Hi Moha, yes, you are absolutely right, LSI is very resource-intensive, so its unlikely to be very useful for large datasets. I haven't needed to use this for large datasets, but I believe Mahout has a Hadoop based SVD which may be useful. Another place to look at may be the Semantic Vectors project. I haven't looked much at either yet though.

Moha said...

Glad to hear your response. But how if I keep going on developing the IR system with LSI? any suggestion?
I have another question. regarding to Wikipedia, Cosine Similarity in information retrieval context won't be negatif. still, in the example by Dr. E Gracia, there are negatif values. Can you explain it to me?

Sujit Pal said...

Yeah, apart from Mahout and Semantic Vectors, I don't have any suggestions for LSI. Also per my understanding cosine similarity is always 0-1 (0 completely dissimilar 90 degrees angle between the two in vector space to completely similar 0 degrees angle). I am not sure which of Dr Garcia's articles you are referring to, I checked the one I linked to from the post and couldn't find any string with "cosine" -- you could probably ask him for clarification about it.

Moha said...

thanks for the suggestion. about the negative value in cosine similarity perhaps you can see this tutorial of Dr.

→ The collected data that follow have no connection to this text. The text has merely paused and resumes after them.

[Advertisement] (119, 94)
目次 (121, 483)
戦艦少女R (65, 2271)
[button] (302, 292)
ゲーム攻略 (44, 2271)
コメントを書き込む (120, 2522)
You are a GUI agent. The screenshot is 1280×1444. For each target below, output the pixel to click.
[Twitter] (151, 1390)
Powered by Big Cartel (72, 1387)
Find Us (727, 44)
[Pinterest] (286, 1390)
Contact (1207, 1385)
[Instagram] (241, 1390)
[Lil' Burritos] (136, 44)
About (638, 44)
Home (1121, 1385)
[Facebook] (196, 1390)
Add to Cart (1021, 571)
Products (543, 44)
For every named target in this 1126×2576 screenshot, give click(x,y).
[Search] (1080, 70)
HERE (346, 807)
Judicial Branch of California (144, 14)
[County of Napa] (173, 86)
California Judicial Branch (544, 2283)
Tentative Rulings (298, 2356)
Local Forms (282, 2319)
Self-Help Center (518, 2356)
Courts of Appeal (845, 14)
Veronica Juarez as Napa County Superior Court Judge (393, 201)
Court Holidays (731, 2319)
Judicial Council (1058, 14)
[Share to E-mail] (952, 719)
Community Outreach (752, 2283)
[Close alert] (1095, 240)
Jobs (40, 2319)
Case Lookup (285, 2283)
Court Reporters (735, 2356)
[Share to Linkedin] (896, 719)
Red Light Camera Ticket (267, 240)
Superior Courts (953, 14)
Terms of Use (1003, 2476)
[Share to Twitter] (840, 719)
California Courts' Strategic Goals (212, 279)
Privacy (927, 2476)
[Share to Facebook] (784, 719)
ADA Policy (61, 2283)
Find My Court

Garcia. one result of similarity calculations shows negative value. but anyway, I have got yout JTMT project from sourceforge and have tried it (especially the IndexerTest.java). one thing I don't understand is how you use the database to store the words and get the matrix? when I check the database, there is nothing I see but empty tables. can you explain the logic of the program to me or may be the steps you used to generate the matrix from the database, please? I understand how to resolve the LSI problem from extracting the text, term weighting, generating term-document matrix, calculating the SVD, creating query-document matrix, and calculate the similarity using cosine similarity, but I don't know how to generate the matrix from the database.did you erase the table records after generating the matrices? Would you please send the answer to my email as well please: new.muha@yahoo.co.id. I really need your help, please. thank you Sir.

Sujit Pal said...

Hi Moha, thanks for the link to the page...turns out I was wrong about (0,1) range for cosine similarity, it can have values from (-1,1), so thanks for the education as well :-). From wikipedia, it seems that negative values do indicate things:

The resulting similarity ranges from −1 meaning exactly opposite, to 1 meaning exactly the same, with 0 usually indicating independence, and in-between values indicating intermediate similarity or dissimilarity.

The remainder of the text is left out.